He was that powerful.


He was that passionate about life and the earth.


And he shared it.  What an incredible gift to all of us.

Here is a slideshow of George on his website.

Saturday, December 15, 2007

Take 5 with BEN - Dr. George Crozier

Below is the the first installment of "Take 5 with BEN", a question and answer series with Alabama's environmental decisionmakers.  Our first interview is with Dr. George Crozier, longtime director of the Dauphin Island Sea Lab.

Best Wishes,

Pat Byington

BEN Publisher


"Take 5 with BEN" - Dr. George Crozier

At the end of this month, one of Alabama's most prominent and renown conservationist, Dr. George F. Crozier, Executive Director of the Dauphin Island Sea Lab, will be retiring.  Dr. Crozier’s involvement with coastal Alabama began in 1968 as Assistant Director of the University of Alabama’s Marine Science Program.  In 1971, the Marine Environmental Sciences Consortium (MESC) was enacted by the Alabama Legislature as a vehicle to promote marine science in the state and to minimize duplication of programs in its consortium universities.  In 1972, the MESC moved to the former Air Force Radar Base on Dauphin Island; Crozier became its Chief Scientist, finally becoming Executive Director in 1977.
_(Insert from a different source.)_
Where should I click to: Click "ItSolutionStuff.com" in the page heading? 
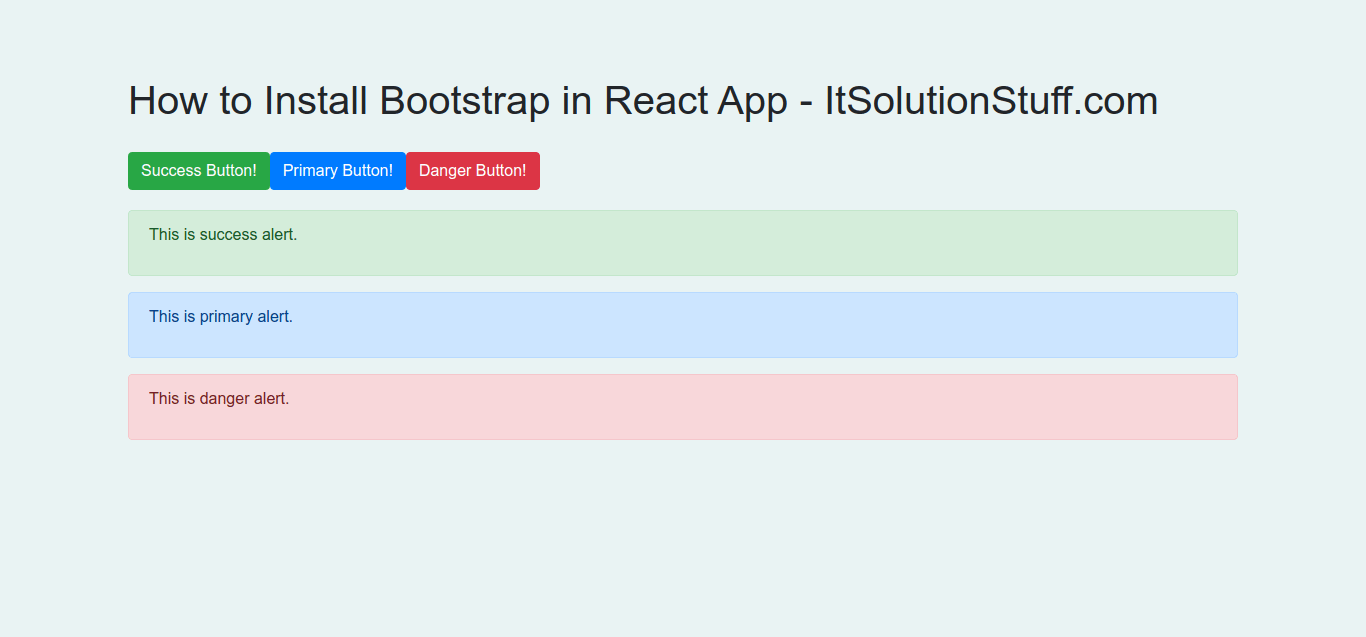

In the 30 years as Director, Crozier has overseen the expansion of the former military base into a thriving and internationally renowned marine science laboratory. Prominent research scientists engage in interdisciplinary fieldwork, ranging from paleoecology to biogeochemistry, in field sites from the ice shelf of Antarctica to the salt marshes of Dauphin Island.  


Educational programs reach kindergarten to Ph.D. students, and in the summer, the Sea Lab becomes the larges residential marine education program in the country, with college classes, workshops for educators, programs for high schools students, and much more.


The Estuarium, the Sea Lab’s public aquarium, is one of the Mobile area’s most visited tourist attractions.  Its focus on the Mobile Bay estuary system makes it a unique educational and enriching experience for all ages.


The Coastal Policy Center hosts the Mobile Bay National Estuary Program and advises developers, governmental agencies and other interested parties on the principles of sustainable development and best management practices.  As Director of the Sea Lab, Crozier was a member of the Board of Forever Wild, which purchases and preserves in perpetuity valuable natural resources in the state of Alabama.


Crozier has earned a flotilla of accolades in his 30 years as Director, most notably in 1999 as NOAA’s Coastal Steward of the Year and in 2000 as the recipient of the Alabama Academy of Science’s Wright A. Gardner Award.  


How much has the Mobile/Coastal Area changed over the past 40 years?

I had the good fortune to come to Alabama late in 1968 as the positive impacts of a variety of environmental legislative actions of the early ‘60s began to be evident. The first summer I was here, a professor from the U. of Alabama bringing a class to our facility at Pt. aux Pins ran to the telephone to report a large fish kill that he had observed on the way down from Tuscaloosa.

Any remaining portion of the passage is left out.